EXERCISE MATERIAL section start

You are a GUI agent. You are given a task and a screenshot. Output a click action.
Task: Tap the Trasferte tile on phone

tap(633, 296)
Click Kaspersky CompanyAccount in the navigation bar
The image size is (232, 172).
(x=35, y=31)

EXERCISE MATERIAL section end

__PROBLEM DETAILS__
Write out the whole listing exactly as it stands.

__TASK RESPONSE__
You are a GUI agent. You are given a task and a screenshot. Output a click action.
Task: Tap the Trasferte tile on phone

tap(633, 296)
Click Kaspersky CompanyAccount in the navigation bar
The image size is (232, 172).
(x=35, y=31)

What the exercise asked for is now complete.